Below is an example of the starter Dataframe. I am using Dummy data since the information is sensitive.
Customer Type | Fee Type | Total |
---|---|---|
AX | PT | 5000 |
AX | VF | 200 |
D | PT | 4000 |
D | VF | 7000 |
EC | PT | 1500 |
EC | PT | 250 |
I have used code similar to the other questions on here. It is provided below.
def genSankey(df, category_col=[], val_col='', title='Test Sankey'):
colorPallete =['#4B8BBE','#306998','#FFE873','#FFD43B','#646464']
labelList = []
colorNumList = []
for catCol in category_col:
labelListTemp = list(set(df[catCol].values))

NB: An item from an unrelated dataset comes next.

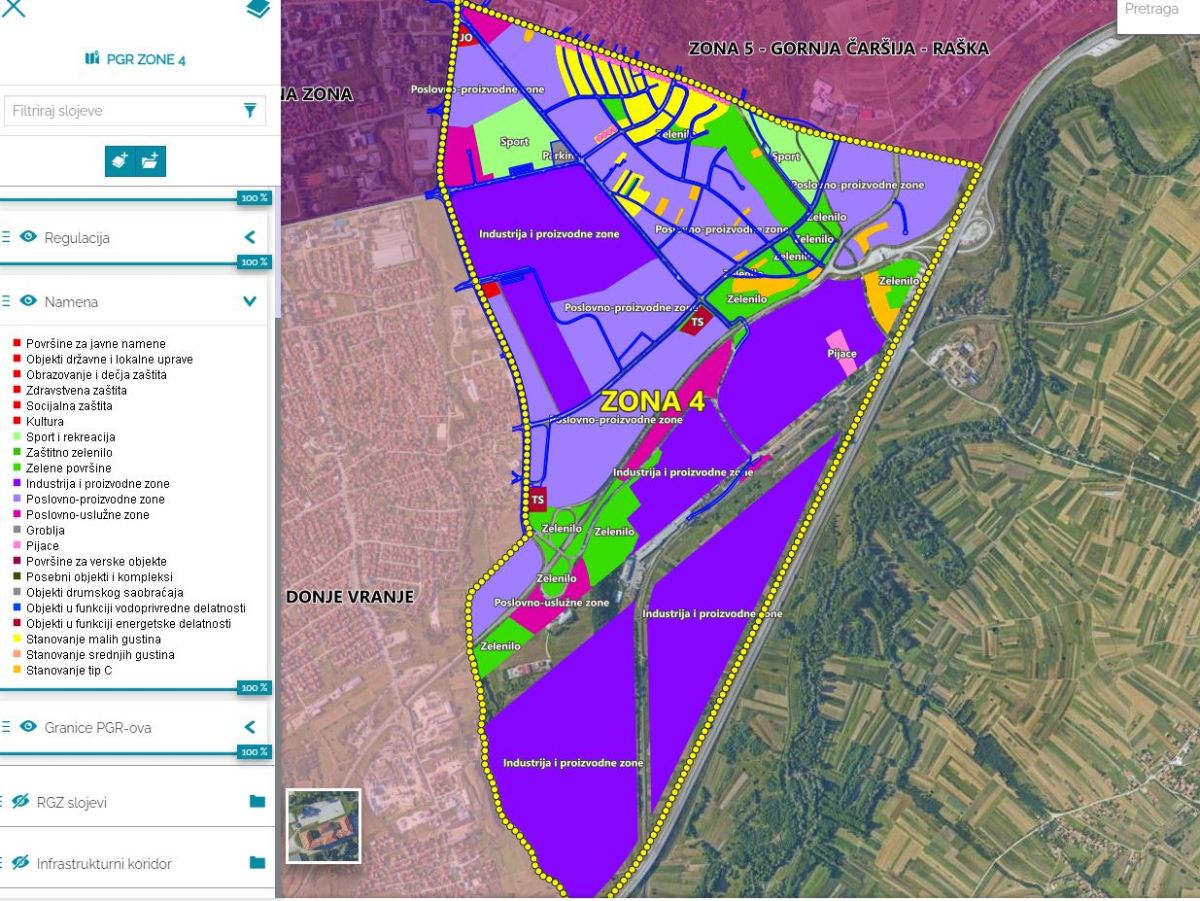Screen dimensions: 1200x901
Task: Show the Infrastrukturni koridor layer group
Action: 20,863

colorNumList.append(len(labelListTemp))
labelList = labelList + labelListTemp
labelList = list(dict.fromkeys(labelList))
colorList = []
for idx, colorNum in enumerate(colorNumList):
colorList = colorList + [colorPallete[idx]] * colorNum
for i in range(len(category_col)-1):
if i == 0:
sourceTargetDf = df[[category_col[i],category_col[i+1], val_col]]
sourceTargetDf.columns = ['source', 'target', 'sum']
else:
tempDf = df[[category_col[i],category_col[i+1], val_col]]

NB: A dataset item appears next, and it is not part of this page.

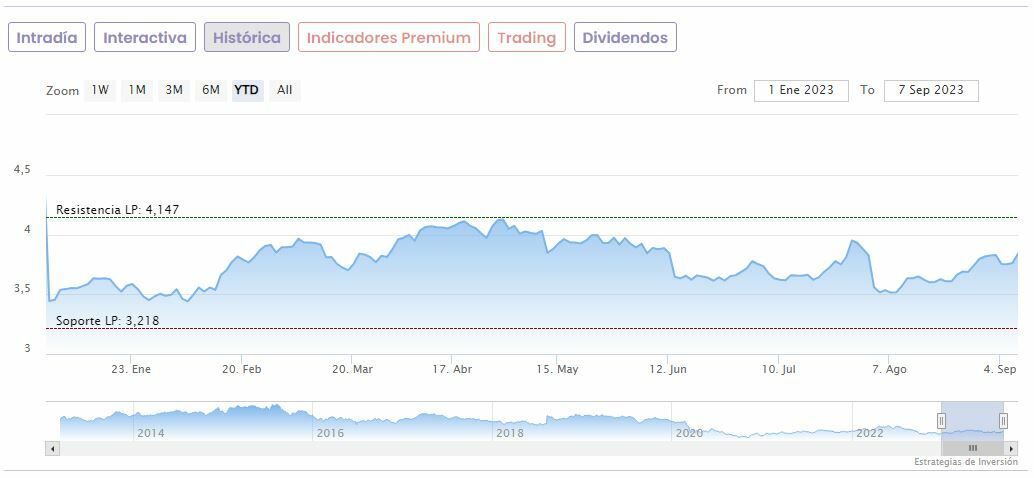The width and height of the screenshot is (1034, 478).
Task: Click the horizontal scrollbar thumb grip
Action: [x=972, y=448]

tempDf.columns = ['source', 'target', 'sum']
sourceTargetDf = pd.concat([sourceTargetDf, tempDf])
sourceTargetDf = sourceTargetDf.groupby(['source','target']).agg('sum').reset_index()
sourceTargetDf['sourceID'] = sourceTargetDf['source'].apply(lambda x: labelList.index(x))
sourceTargetDf['targetID'] = sourceTargetDf['target'].apply(lambda x: labelList.index(x))
data = dict(
type='sankey',
node = dict(
pad=15,
thickness = 20,
line = dict(
color = 'black',
width = 0.5
),
label = labelList,
color = colorList
),
link = dict(
source = sourceTargetDf['sourceID'],
target = sourceTargetDf['targetID'],
value = sourceTargetDf['sum']
)
)
layout = dict(
title = title,
font = dict(size=10
)
)
fig = dict(data = [data], layout=layout)
print(labelList)
print(sourceTargetDf)
return fig
I added the two print statements to check that the labels and the dataframe ID columns are numeric. I have also checked that I do not have any duplicate source/target pairs.
I tried manually making the source/target/ and values lists and plot it. That worked out for me so it seems like there is an issue somewhere in the dataframe conversion.